• [EXCERPT PROVIDED]:
* Begin *

That may sound batty, but it's closely related to established social science. For decades, political scientists have counted the words and analyzed the grammar of political speeches in order to understand a leader's state of mind. In recent years, this process has become both automated and refined by algorithms and data crunching. Achievement Metrics has grown out of a company called Social Science Automation that does most of its work for the U.S. government. It is attempting to bring text analysis to nontraditional areas, like the CEO's corner office and, yes, the scouting of pro athletes.
The analysts at SSA don't say a lot publicly, as much of what they do is classified. You can get a flavor of their work, though, in a 2005 paper titled "The Distinctive Language of Terrorists." The paper discusses the technique of remote assessment, which involves gathering samples of speech and determining whether someone is likely to be a terrorist. The paper demonstrates the validity of remote assessment by analyzing the speech of political leaders and known terrorists and scoring them in such categories as self-confidence, task orientation, and distrust of others. Remote assessment sorted out the bad guys from the good with impressive accuracy—although, like all probabilistic models, it was not perfect. John Kerry, for example, was classified as a terrorist. (The speech that the study sampled came from the months in the 2004 campaign when he went negative.)

* End *

• [JOB 1]:
Please list the categories in which the 2005 paper scored speech, according to the passage on text analysis.
• [JOB 2]:
Answer these from the passage on text analysis:
(a) What company did Achievement Metrics grow out of?
(b) In what year was "The Distinctive Language of Terrorists" published?
(c) Which political figure did remote assessment classify as a terrorist?
• [JOB 3]:
Rewrite the passage on text analysis from the words "The analysts at" through "he went negative.)", putting "report" wherever "paper" appears.

• [SOURCE DATA]:
* Begin *

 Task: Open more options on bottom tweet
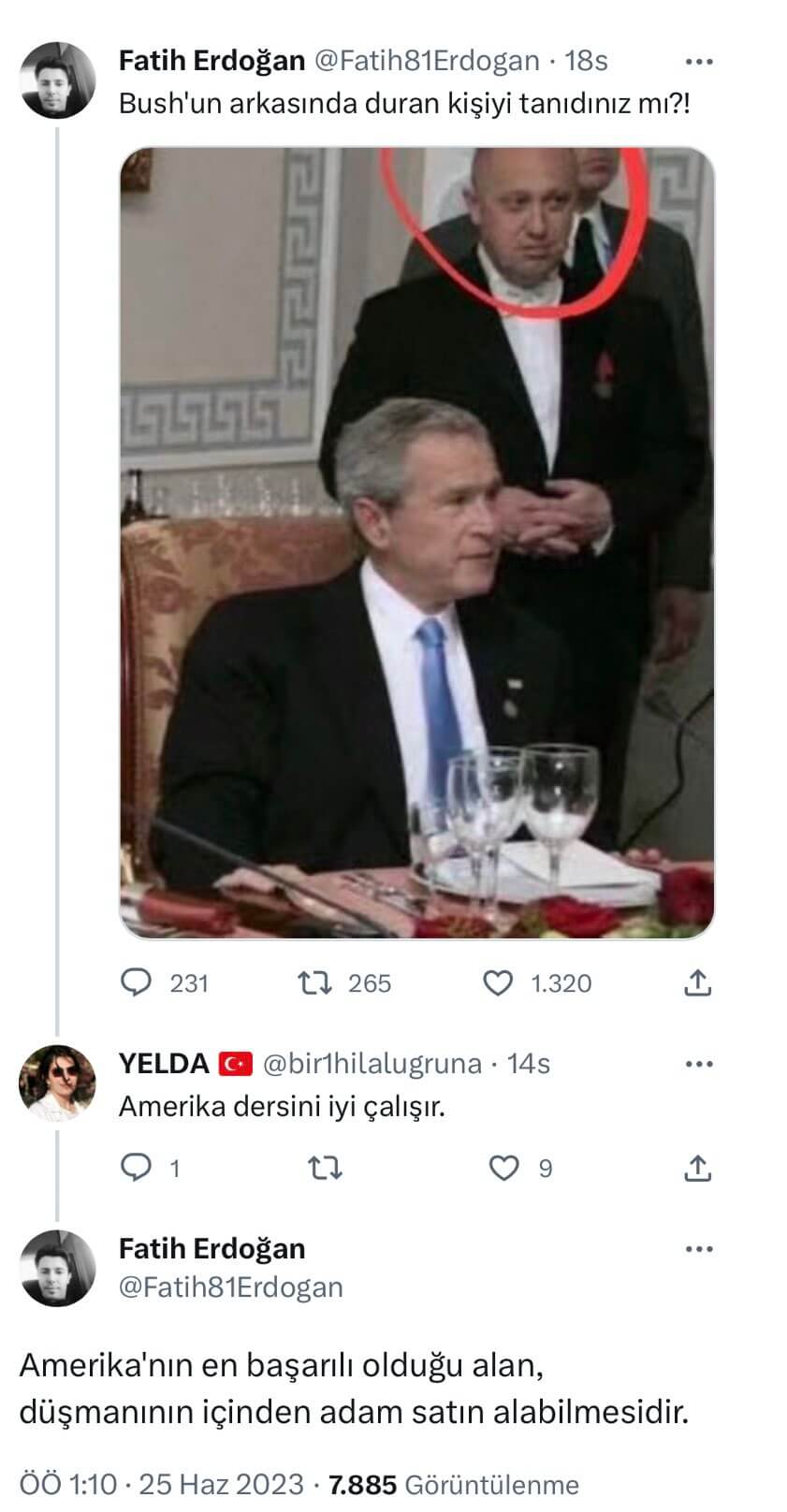click(699, 1249)
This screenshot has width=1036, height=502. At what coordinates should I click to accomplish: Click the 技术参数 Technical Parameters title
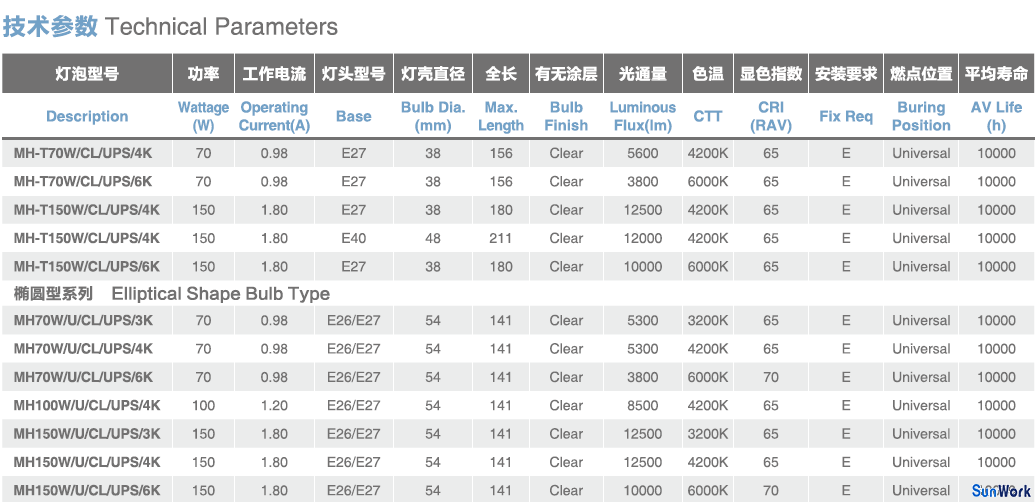point(170,26)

* End *

• [TASK RESPONSE 1]:
self-confidence
task orientation
distrust of others

• [TASK RESPONSE 2]:
(a) Social Science Automation
(b) 2005
(c) John Kerry

• [TASK RESPONSE 3]:
The analysts at SSA don't say a lot publicly, as much of what they do is classified. You can get a flavor of their work, though, in a 2005 report titled "The Distinctive Language of Terrorists." The report discusses the technique of remote assessment, which involves gathering samples of speech and determining whether someone is likely to be a terrorist. The report demonstrates the validity of remote assessment by analyzing the speech of political leaders and known terrorists and scoring them in such categories as self-confidence, task orientation, and distrust of others. Remote assessment sorted out the bad guys from the good with impressive accuracy—although, like all probabilistic models, it was not perfect. John Kerry, for example, was classified as a terrorist. (The speech that the study sampled came from the months in the 2004 campaign when he went negative.)